Kala itu, Presiden Gus Dur mengeluarkan Keputusan Presiden (Keppres) Nomor 6 Tahun 2000 yang isinya mencabut Instruksi Presiden Nomor 14 Tahun 1967 di era Presiden Soeharto tentang Agama, Kepercayaan dan Adat Istiadat Cina, yang salah satunya melarang perayaan Imlek.
Gus Dur kemudian menindaklanjutinya dengan menetapkan Tahun Baru Imlek sebagai hari libur fakultatif dan berlaku bagi mereka yang merayakannya. Hingga pada tahun 2003, Presiden ke-5 RI Megawati Soekarnoputri kemudian menetapkan Imlek sebagai hari libur nasional.
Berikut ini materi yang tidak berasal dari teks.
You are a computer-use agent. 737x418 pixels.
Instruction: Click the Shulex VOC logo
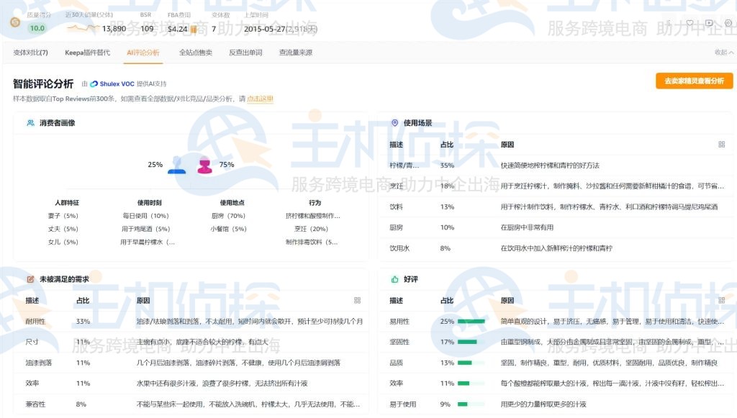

Menurut Ketua Fraksi PKB MPR RI Neng Eem Marhamah Zulfa Hiz, perjuangan yang dilakukan Gus Dur terkait perayaan imlek, sesuai dengan amanat Undang-Undang Dasar 1945 pasal 28E ayat 1 dan Pasal 29 ayat 2, di mana setiap orang berhak untuk memeluk agama dan beribadat menurut agamanya, dan negara menjamin kemerdekaan tiap-tiap penduduk untuk memeluk agama dan kepercayaannya.
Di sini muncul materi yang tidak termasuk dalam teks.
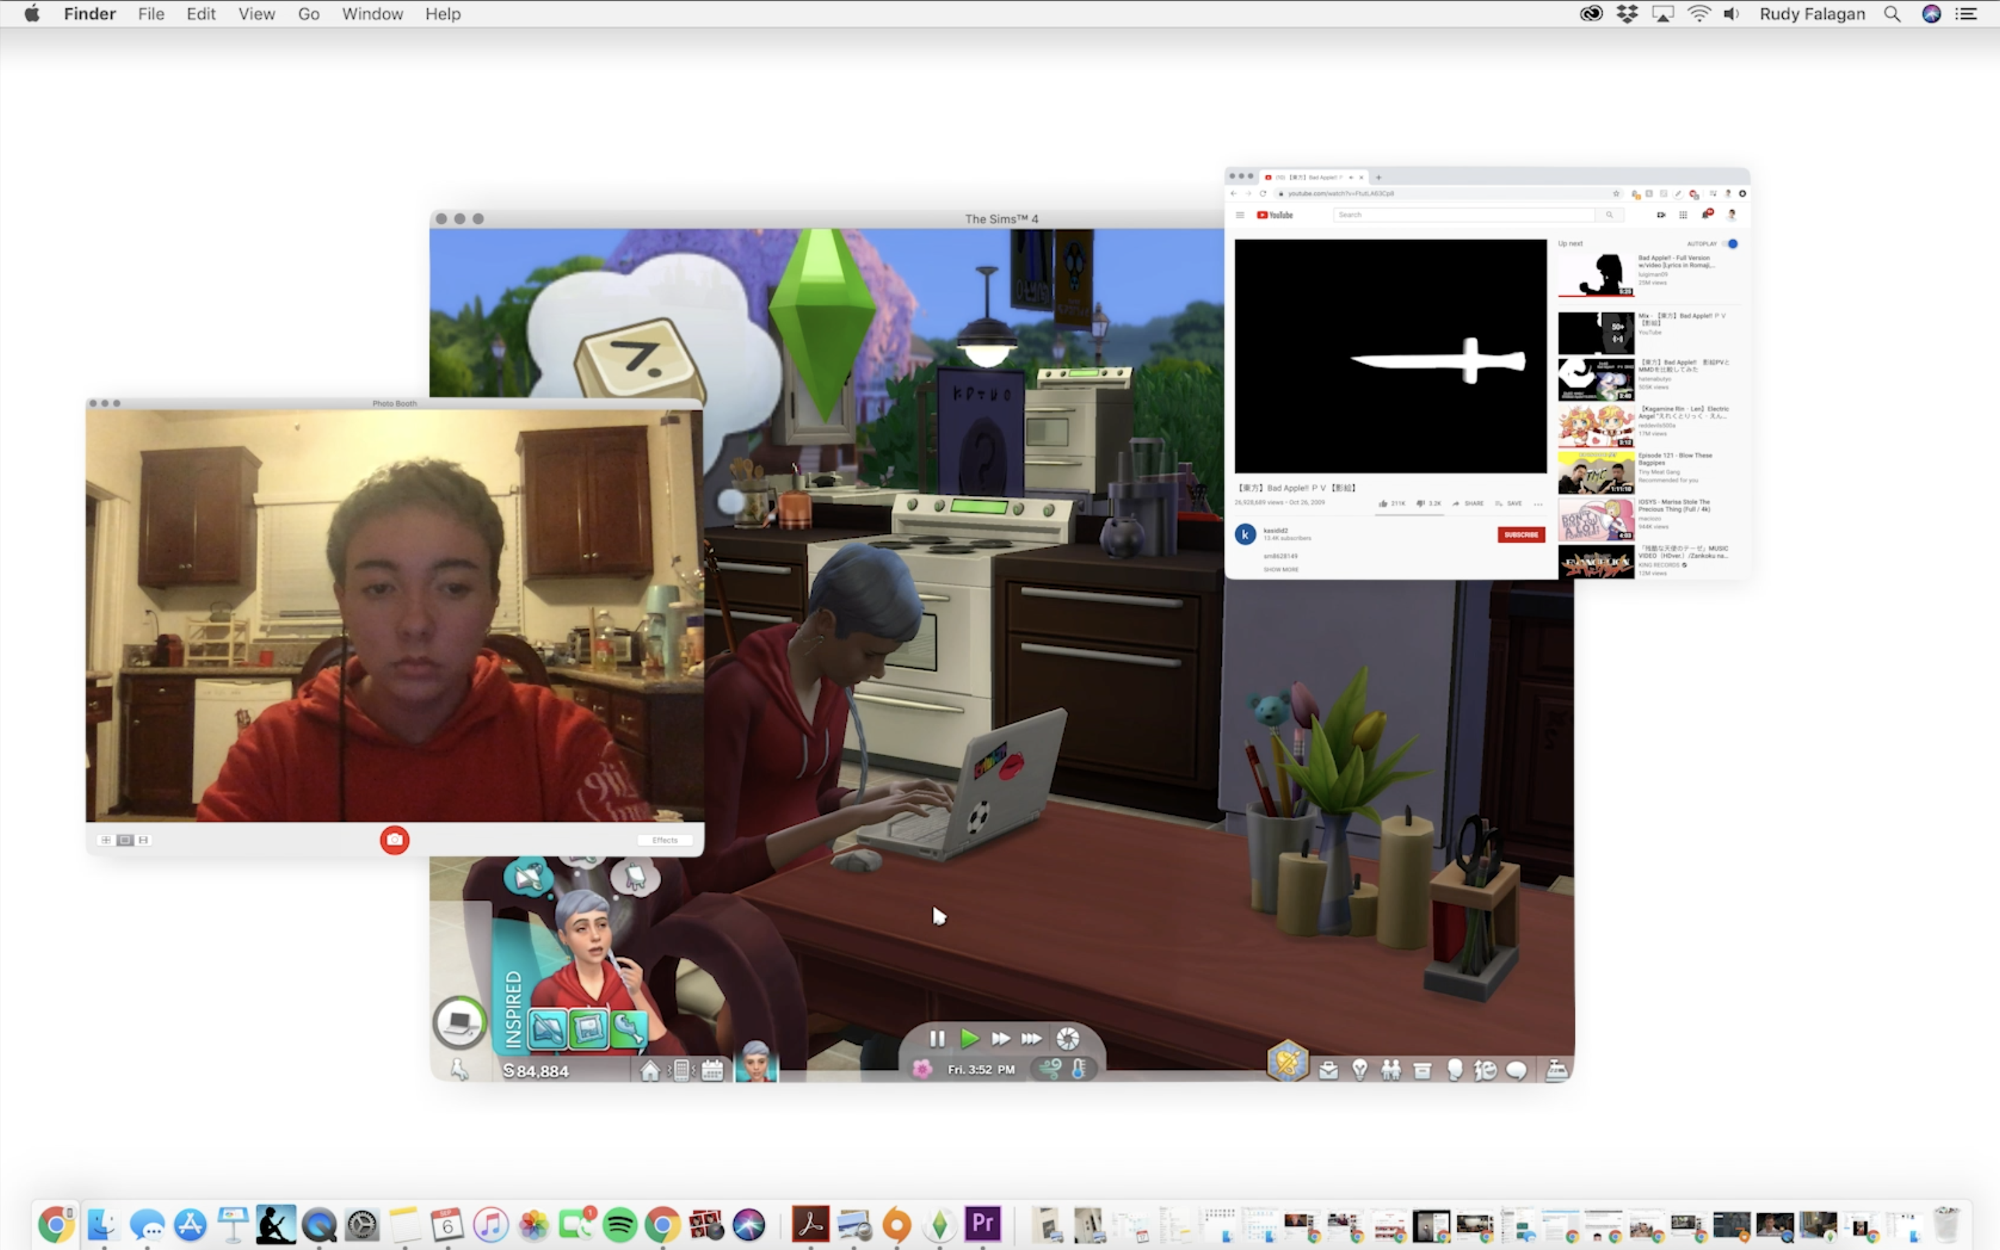
Task: Pause the Sims 4 game
Action: 937,1038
Keppres yang mencabut larangan perayaan imlek tersebut, kata Neng Eem, telah berhasil menunjukkan bahwa bangsa Indonesia adalah bangsa yang toleran.
“Keppres nomor 6 tahun 2000 yang dikeluarkan Presiden Abdurrahman Wahid, menunjukkan bahwa Gus Dur adalah tokoh yang memperjuangkan pluralisme dan toleransi di Indonesia,” kata Neng Eem, di Jakarta, Rabu (29/1/2025).
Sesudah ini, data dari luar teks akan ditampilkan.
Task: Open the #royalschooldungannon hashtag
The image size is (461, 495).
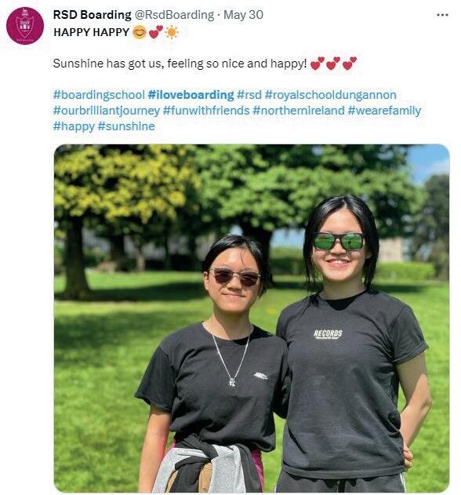Action: [331, 95]
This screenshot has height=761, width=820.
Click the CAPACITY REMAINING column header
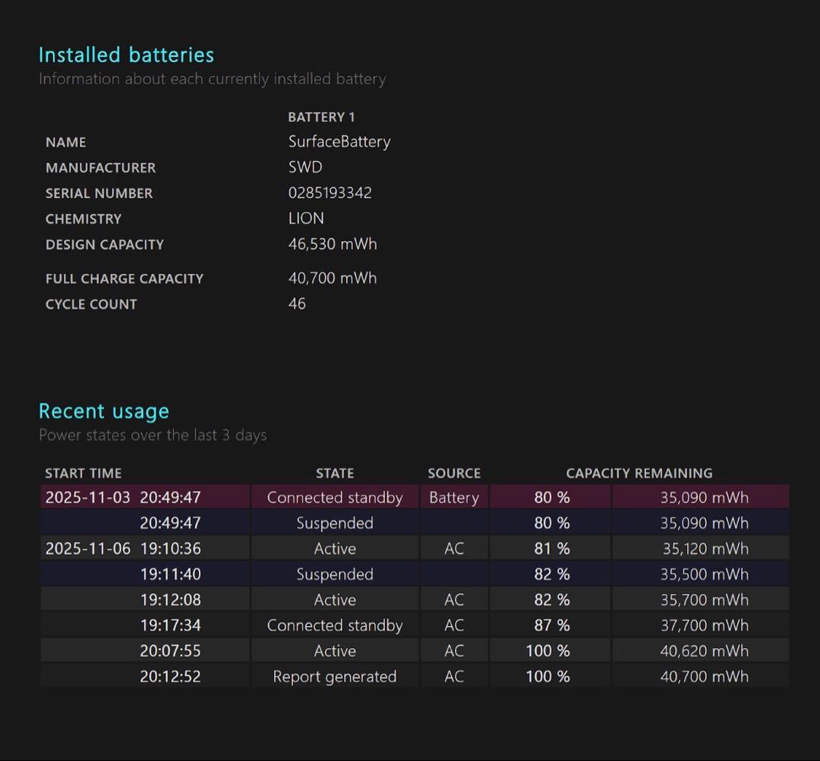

Selain membolehkan perayaan imlek dan tarian barongsai, Keputusan Presiden Abdurrahman Wahid juga telah menegaskan bahwa istilah pribumi dan non pribumi sudah tak relevan lagi. Di era Gus Dur, Konghucu juga telah diakui sebagai agama.
Dengan jasa-jasa Presiden Gus Dur ini, maka Fraksi PKB MPR RI saat ini tengah mempersiapkan semua syarat-syarat agar Gus Dur ditetapkan sebagai pahlawan nasional.
“Momentum perayaan imlek hari ini, sekaligus mengingatkan Kita bahwa Gus Dur sangat layak jadi pahlawan nasional, apalagi MPR pada 25 September 2024 lalu telah mencabut TAP MPR Nomor II/MPR/2001 tentang pemberhentian Gus Dur sebagai Presiden ke-4 Indonesia”, tegas Neng Eem yang juga Wakil Sekjen DPP PKB.
Seperti diketahui, atas peran Gus Dur yang mencabut Inpres nomor 14 tahun 1967 itulah, maka Gus Dur kemudian diberi gelar Bapak Tionghoa, pada 10 Maret 2004, saat perayaan Cap Gi Meh di Klenteng Tay Kek Sie, Semarang, Jawa Tengah.